Loin d'être éthérée, cette phrase, pour François, appelle chacun à la disponibilité, à l'humilité, à la prière, à l'accueil de l'autre par lequel Dieu peut aussi se manifester.
« Pour faire la paix, il faut du courage, bien plus que pour faire la guerre » a expliqué le pape ce dimanche soir. « Il faut du courage pour dire oui à la rencontre et non à l’affrontement ; oui au dialogue et non à la violence ; oui à la négociation et non aux hostilités ; oui au respect des accords et non aux provocations ; oui à la sincérité et non à la duplicité. Pour tout cela, il faut du courage, une grande force d’âme. »
« L’histoire nous enseigne que nos seules forces ne suffisent pas. (...) C’est pourquoi nous sommes ici, parce que nous savons et nous croyons que nous avons besoin de l’aide de Dieu. Nous ne renonçons pas à nos responsabilités, mais nous invoquons Dieu comme un acte de suprême responsabilité, face à nos consciences et face à nos peuples. Nous avons entendu un appel, et nous devons répondre : l’appel à rompre la spirale de la haine et de la violence, à la rompre avec une seule parole : « frère ». Mais pour prononcer cette parole, nous devons tous lever le regard vers le Ciel, et nous reconnaître enfants d’un unique Père. »
L'héritage du monde
Du courage et une unité que les représentants des trois monothéismes ont souhaité demander à leur Dieu. L'invocation pour la paix était en effet structurée en trois moments, chacun consacré à une religion. Trois moments non pas identiques dans leur prière, mais tous tournés par leurs textes vers la création, le pardon et l'invocation pour la paix. Ces textes écrits pour l'occasion ou, pour la plupart, tirés des Écritures, résonnaient en plusieurs langues dans la gravité d'un début de soirée romain. Entre eux, quelques chants et quelques airs harmonisaient un moment que beaucoup n'auraient même pas imaginé il y a quelques années encore.
« Messieurs les Présidents, s'est exprimé François à l'issue de la prière, le monde est un héritage que nous avons reçu de nos ancêtres, mais c’est aussi un prêt de nos enfants : des fils qui sont fatigués et épuisés par les conflits et désireux de parvenir à l’aube de la paix ; des fils qui nous demandent d’abattre les murs de l’inimitié et de parcourir la route du dialogue et de la paix afin que l’amour et l’amitié triomphent. »

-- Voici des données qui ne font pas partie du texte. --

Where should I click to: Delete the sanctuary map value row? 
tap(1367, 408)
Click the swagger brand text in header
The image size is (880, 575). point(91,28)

« En hébreu, notre langue antique, le nom Jérusalem, et la parole paix ont la même racine. Et en effet, la paix est la vision même de Jérusalem » a continué le président israélien Shimon Peres qui n'a pas hésité à louer la personnalité de François. « Durant votre historique visite en Terre sainte, vous nous avez touché par la chaleur de votre cœur, par la sincérité de vos intentions, par votre modestie, par votre gentillesse. Vous avez touché le cœur de chacun, indépendamment de la religion ou de la nationalité. Vous vous êtes présenté comme un bâtisseur de ponts de fraternité et de paix. Nous tous avons besoin de l'inspiration qui accompagne votre caractère et votre chemin. »
« Ah ! si toi aussi, tu avais reconnu en ce jour ce qui donne la paix ! » a poursuivi Mahmoud Abbas en reprenant les paroles de l'Évangile de Luc. « Si la paix se réalise à Jérusalem, la paix sera témoignée dans le monde entier » a-t-il souligné en citant Jean-Paul II, et en appelant à un « État souverain et indépendant » pour les siens.
Et puis ?
Nul ne sait pourtant si l'olivier planté dans les Jardins du Vatican dimanche soir par les quatre personnalités permettra d'actualiser cette paix invoquée. On connaît d'ailleurs l'impasse dans laquelle se trouvent les négociations. Mais comme ils le souhaitaient, les responsables politiques et religieux rassemblés au Vatican ont voulu rappeler que la prière était pour eux première, que la recherche d'unité était indispensable au-delà de tous les contextes, qu'un moment de pause et qu'une prise de hauteur étaient souhaitables pour avancer sur le « chemin de la paix ».
Rien n'est donc écrit pour la suite, mais le moment à Rome fut impressionnant. François, de son côté, a rendu au Vatican une place importante sur le plan des relations internationales. Mystique, il n'appelle pourtant à aucune politique, mais engage une posture de paix. Là est tout le sens de sa « diplomatie par la prière ».